Но в те времена, о которых идет речь, в начале девятнадцатого века, равнина еще не была заселена так плотно, как сейчас. Там, где сейчас пашни и выпасы, были леса и болота. И народу было не так много, как сейчас. Промышляли извозом или уходили на заработки в города – прокормиться земледелием было почти невозможно. Одевались в домотканые одежды, ели овсяный хлеб и довольствовались ежедневным заработком в двенадцать шиллингов. Нужда стояла у дверей, но трудолюбивые и умелые люди не унывали. Их и спасали трудолюбие и мастерство, но, к сожалению, лишь в чужих краях эти замечательные свойства были оценены по достоинству.

Стараниями всей троицы – озера, голубых гор и богатой, плодородной равнины – образовался пейзаж, красоту которого трудно вообразить. И обитатели, как всегда бывает, старались соответствовать красоте природы – край и сегодня населен мужественными, одаренными, стойкими людьми. Но в наши дни нищета отступила, появилось образование. Люди стали жить лучше.

Пусть они будут счастливы, обитатели волшебного края на берегах длинного озера Лёвен и голубых гор! Не было бы их, не было бы и моего рассказа, сплетенного из их легенд и воспоминаний.

Глава вторая
Ночь перед Рождеством

Его звали Синтрам, злобного заводчика из Форса, с обезьяньим туловищем, непомерно длинными руками и безобразной, вечно ухмыляющейся физиономией, того, для кого не было большей радости, чем сеять зло.

Его звали Синтрам, того, кто нанимал в работники только отпетых негодяев и драчунов, а в служанки – лживых и сварливых девок. Того, кто доводил собак до бешенства, втыкая им в нос иглы, того, кто был счастлив только в окружении мерзавцев и свирепых зверей. Его звали Синтрам.

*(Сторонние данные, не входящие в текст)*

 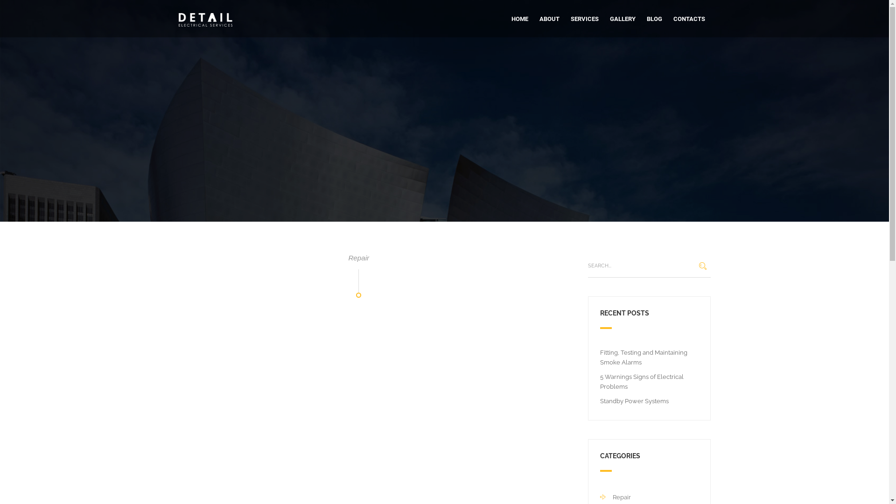 I want to click on 'Fitting, Testing and Maintaining Smoke Alarms', so click(x=643, y=357).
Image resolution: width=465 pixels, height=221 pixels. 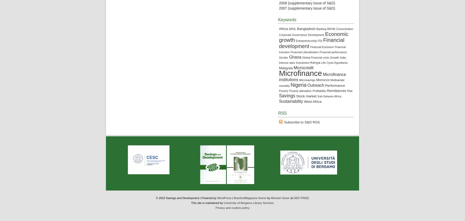 What do you see at coordinates (319, 51) in the screenshot?
I see `'Financial performance'` at bounding box center [319, 51].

Его звали Синтрам! Его звали Синтрам, того, для кого не было большего счастья, чем вырядиться под нечистого, надеть шкуру, прицепить рога, хвост и копыта и внезапно вынырнуть в темноте из-за печки или поленницы, пугая до полусмерти суеверных старушек и детей.

Его звали Синтрам, того, кто умел превратить нежную дружбу в непримиримую ненависть, кто отравлял сердца людей ложью и клеветой.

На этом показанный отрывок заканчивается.